The set of 16710 gene predictions produced by MAKER were subsequently classified using a local installation of Blast2Go [33]. Of the 16710 input sequences, 14334 produced Blast alignments with an NCBI invertebrate reference sequence library. 9417 of those gene models were successfully annotated with Gene Ontology terms. 11333 sequences were annotated with InterProScan. That same annotation process was repeated for the C. capitata and D. melanogaster gene models and the comparison of the resulting classifications is shown in Figure 4. The similarity of these classifications suggests that our assembly and annotation are reasonably complete. However, differences in the number of gene models for each species and the greater representation of Drosophilids in the databases used by InterProScan mean that at this stage it would be difficult to reliably interpret the relative differences in the Gene Ontology terms.
Figure 4
Figure 4

Gene Ontology comparison. Each graph compares the classification of the putative B. tryoni transcripts (outer ring) with the annotations of C. capitata (middle ring) and D. melanogaster (inner ring). Panel A: Biological processes. Panel B: Molecular Function. Panel C: Cellular components. The relative distributions support the conclusion that the assembly contains a near-complete assembly of coding DNA.

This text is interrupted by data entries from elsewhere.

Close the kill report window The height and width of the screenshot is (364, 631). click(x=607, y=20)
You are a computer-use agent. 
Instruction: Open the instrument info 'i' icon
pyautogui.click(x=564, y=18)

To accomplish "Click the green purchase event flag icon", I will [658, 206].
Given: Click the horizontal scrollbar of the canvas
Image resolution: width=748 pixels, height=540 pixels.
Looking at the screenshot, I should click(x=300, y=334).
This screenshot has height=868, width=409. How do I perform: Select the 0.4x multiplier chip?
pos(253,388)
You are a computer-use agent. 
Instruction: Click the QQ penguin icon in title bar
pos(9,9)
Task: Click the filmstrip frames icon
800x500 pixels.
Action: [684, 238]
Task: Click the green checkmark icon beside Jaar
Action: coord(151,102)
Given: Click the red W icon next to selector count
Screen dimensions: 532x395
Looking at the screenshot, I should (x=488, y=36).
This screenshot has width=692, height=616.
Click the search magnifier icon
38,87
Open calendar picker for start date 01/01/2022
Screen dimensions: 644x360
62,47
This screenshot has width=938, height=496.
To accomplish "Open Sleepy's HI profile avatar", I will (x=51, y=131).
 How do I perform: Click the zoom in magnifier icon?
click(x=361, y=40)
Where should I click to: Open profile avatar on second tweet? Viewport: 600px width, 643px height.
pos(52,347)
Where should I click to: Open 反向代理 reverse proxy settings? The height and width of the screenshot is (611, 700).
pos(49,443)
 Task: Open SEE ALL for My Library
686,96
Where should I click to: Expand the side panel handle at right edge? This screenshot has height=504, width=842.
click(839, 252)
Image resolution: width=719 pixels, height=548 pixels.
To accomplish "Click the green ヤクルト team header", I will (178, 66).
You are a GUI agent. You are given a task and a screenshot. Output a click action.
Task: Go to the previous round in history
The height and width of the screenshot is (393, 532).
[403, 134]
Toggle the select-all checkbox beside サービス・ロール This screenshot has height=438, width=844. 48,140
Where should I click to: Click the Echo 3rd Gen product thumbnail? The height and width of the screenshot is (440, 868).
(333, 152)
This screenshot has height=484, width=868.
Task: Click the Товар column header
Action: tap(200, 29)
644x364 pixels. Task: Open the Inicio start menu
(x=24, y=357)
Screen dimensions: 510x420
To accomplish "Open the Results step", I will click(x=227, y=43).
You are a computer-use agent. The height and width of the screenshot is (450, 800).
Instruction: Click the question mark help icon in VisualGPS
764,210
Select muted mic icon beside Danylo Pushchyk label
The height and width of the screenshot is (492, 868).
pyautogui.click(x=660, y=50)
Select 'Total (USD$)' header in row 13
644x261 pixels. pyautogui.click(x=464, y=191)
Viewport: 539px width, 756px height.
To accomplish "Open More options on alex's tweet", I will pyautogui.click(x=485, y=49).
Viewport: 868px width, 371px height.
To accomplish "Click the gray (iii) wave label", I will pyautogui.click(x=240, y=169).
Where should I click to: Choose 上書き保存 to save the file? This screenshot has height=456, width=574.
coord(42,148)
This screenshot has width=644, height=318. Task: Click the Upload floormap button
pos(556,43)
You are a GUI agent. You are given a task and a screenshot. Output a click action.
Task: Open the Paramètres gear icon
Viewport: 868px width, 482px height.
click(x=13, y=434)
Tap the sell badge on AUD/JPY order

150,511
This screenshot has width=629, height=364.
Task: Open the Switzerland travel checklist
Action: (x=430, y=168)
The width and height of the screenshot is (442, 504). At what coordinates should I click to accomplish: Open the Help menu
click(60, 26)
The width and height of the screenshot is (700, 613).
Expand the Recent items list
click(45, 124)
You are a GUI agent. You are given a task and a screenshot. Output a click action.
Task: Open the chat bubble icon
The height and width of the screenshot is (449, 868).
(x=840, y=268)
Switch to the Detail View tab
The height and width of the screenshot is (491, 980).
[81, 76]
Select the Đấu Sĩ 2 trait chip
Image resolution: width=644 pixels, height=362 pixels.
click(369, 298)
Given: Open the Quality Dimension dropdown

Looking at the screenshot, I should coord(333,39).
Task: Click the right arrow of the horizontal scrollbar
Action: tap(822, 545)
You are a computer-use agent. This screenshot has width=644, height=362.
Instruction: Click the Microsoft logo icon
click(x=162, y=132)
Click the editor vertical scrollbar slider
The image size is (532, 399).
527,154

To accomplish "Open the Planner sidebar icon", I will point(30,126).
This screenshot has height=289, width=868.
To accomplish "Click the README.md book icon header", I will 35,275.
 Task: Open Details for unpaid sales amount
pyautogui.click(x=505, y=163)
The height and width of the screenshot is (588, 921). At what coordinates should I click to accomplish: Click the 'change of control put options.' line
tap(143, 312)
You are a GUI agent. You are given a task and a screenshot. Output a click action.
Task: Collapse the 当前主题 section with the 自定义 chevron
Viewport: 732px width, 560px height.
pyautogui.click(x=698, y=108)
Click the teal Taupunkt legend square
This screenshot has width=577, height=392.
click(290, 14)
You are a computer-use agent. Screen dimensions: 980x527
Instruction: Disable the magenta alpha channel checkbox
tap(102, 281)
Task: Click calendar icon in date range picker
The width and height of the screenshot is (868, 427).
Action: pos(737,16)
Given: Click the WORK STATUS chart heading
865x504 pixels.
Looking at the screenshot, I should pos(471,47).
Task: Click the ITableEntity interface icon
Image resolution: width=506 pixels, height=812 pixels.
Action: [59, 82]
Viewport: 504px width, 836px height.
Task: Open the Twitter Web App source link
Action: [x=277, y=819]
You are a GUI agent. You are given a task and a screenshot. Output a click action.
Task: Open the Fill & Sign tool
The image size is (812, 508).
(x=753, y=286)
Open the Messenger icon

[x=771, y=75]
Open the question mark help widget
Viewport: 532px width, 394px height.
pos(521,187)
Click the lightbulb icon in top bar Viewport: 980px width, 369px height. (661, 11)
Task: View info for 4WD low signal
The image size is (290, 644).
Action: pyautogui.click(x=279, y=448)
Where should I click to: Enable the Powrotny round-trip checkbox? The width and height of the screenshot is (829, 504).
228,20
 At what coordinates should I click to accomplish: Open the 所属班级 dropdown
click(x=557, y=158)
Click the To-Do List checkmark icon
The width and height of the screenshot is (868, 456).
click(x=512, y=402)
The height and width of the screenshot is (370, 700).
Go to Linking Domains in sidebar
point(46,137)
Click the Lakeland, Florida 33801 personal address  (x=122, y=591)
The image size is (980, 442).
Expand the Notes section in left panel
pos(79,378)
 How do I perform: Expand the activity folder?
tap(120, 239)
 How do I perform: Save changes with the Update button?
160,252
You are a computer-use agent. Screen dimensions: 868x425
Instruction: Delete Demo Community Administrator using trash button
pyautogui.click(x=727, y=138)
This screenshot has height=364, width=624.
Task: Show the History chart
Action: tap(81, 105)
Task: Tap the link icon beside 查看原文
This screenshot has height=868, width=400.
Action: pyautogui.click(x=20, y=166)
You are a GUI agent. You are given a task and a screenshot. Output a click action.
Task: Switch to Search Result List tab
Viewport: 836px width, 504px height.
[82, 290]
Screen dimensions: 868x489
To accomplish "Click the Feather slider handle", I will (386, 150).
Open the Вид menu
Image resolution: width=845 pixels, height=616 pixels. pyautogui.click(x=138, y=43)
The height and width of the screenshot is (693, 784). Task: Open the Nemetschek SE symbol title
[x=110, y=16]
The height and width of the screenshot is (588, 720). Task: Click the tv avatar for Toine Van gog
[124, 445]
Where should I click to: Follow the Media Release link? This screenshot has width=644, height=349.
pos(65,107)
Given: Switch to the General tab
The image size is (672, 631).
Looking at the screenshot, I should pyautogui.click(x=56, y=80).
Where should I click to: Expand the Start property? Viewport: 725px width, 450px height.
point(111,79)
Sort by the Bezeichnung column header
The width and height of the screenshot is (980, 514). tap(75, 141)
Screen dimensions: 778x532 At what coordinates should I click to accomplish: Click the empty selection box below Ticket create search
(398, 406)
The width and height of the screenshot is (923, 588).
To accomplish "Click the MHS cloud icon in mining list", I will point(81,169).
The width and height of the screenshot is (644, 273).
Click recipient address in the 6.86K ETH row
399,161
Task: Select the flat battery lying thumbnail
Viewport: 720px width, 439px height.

Comparison with other Diptera

To assess the overall composition of the B. tryoni gene model set, we compared it to gene model sets from two other Dipterans: C. capitata and D. melanogaster. Table 4 shows that the sizes (amino acid residues) of the 16710 B. tryoni gene models was comparable to C. capitata and D. melanogaster.
Table 4

Comparison of the number and size range of the gene models for the three Dipteran species shown

 

B. tryoni

C. capitata

D. melanogaster

No. of gene models

16710

20674

26950

Mean length (aa)

593

673

659

Min. length (aa)

21

21

11

Max. length (aa)

17244

20191

22949

To comparatively assess the overall composition of our B. tryoni gene models, we used OrthoMCL [34], which groups transcripts by sequence similarity. Although the three sets of gene models contain different numbers of gene models (Table 4) reflecting the different annotation history and stage of curation, this comparison provides an indication of the overall completeness of our assembly. OrthoMCL produced 11688 orthologous groups and Figure 5 shows the overlap of those groups between the three species. Of the orthologous groups, 65% contained representatives from all three species and only 3% of groups were B. tryoni-specific. While that high degree of overlap suggests that the B. tryoni assembly is reasonably complete, a caveat is that the C. capitata and D. melanogaster gene models were included in the B. tryoni MAKER annotation as part of the evidence used to create the B. tryoni gene predictions. Nevertheless, our B. tryoni gene models do not appear to be a simple subset of the other two species, since both B. tryoni and C. capitata are equally distinct from D. melanogaster and each other.
Figure 5
Figure 5

Overlap of protein orthologous groups for B. tryoni , C. capitata and D. melanogaster . The gene models for all three species were grouped according to similarity using OrthoMCL. The Venn diagram shows the number of groups that included gene models from either one, two or three of the species. Areas of overlap are proportional to the counts shown. For all three species, 2-4% of gene models occurred in species-specific groups.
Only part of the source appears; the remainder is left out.